_Problem description_
Without further comment, state how many lines in the listing below contain the word "brochure".

_Data for review_
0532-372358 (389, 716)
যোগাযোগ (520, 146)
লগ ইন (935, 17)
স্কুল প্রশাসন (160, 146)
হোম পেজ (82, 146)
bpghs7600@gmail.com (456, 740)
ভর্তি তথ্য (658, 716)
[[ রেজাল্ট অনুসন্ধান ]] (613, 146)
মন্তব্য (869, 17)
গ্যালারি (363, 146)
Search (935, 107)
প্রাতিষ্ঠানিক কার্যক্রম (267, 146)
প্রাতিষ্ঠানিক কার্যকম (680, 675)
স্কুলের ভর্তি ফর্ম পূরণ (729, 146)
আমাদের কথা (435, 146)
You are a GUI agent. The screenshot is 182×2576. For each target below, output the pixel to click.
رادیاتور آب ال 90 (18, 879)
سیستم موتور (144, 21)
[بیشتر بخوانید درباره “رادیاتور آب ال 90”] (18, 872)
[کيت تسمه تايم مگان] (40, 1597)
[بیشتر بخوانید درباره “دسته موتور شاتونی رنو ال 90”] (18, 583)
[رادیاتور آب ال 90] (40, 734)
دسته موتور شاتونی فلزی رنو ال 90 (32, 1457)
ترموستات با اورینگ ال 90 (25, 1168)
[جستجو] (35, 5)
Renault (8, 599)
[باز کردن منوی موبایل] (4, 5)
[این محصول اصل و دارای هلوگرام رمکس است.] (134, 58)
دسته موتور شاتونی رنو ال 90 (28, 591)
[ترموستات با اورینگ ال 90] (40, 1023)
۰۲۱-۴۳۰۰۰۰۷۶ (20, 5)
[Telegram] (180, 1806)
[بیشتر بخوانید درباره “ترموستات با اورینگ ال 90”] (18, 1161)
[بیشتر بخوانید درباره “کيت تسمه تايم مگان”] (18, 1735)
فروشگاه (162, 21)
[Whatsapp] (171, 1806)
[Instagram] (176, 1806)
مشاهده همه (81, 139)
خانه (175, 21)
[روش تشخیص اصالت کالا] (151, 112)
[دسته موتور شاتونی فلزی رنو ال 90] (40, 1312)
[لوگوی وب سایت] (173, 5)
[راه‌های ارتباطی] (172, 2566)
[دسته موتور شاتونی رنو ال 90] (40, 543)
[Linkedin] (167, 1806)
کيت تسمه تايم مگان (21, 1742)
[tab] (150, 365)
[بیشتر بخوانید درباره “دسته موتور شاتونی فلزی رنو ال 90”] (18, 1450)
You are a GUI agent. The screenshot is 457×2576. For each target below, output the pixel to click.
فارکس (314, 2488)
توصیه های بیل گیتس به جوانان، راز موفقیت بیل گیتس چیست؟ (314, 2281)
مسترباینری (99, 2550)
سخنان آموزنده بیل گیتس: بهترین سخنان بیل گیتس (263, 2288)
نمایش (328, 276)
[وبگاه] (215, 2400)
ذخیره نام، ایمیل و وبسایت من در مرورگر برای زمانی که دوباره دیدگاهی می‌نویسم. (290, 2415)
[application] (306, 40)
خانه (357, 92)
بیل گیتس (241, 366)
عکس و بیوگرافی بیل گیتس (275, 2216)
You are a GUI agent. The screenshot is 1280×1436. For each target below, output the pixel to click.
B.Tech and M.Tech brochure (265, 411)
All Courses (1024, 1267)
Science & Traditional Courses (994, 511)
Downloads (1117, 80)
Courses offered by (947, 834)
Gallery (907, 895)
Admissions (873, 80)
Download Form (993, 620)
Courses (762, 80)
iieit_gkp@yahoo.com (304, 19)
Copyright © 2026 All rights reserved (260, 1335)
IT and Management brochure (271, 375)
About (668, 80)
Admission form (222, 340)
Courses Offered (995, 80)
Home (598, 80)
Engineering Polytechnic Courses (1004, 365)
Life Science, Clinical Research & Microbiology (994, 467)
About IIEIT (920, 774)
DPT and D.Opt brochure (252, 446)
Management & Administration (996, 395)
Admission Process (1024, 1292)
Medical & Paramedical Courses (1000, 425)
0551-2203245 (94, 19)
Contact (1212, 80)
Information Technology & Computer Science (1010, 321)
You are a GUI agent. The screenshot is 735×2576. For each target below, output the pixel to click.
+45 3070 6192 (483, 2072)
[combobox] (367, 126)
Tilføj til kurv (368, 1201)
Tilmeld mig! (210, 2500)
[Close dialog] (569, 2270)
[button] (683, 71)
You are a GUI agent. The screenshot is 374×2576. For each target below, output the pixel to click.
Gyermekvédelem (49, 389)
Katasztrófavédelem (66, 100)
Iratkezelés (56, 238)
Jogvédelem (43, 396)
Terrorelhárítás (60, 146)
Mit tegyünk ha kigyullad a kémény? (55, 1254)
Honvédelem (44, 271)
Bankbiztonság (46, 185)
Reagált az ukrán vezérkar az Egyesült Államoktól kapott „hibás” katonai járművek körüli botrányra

_Exercise result_
3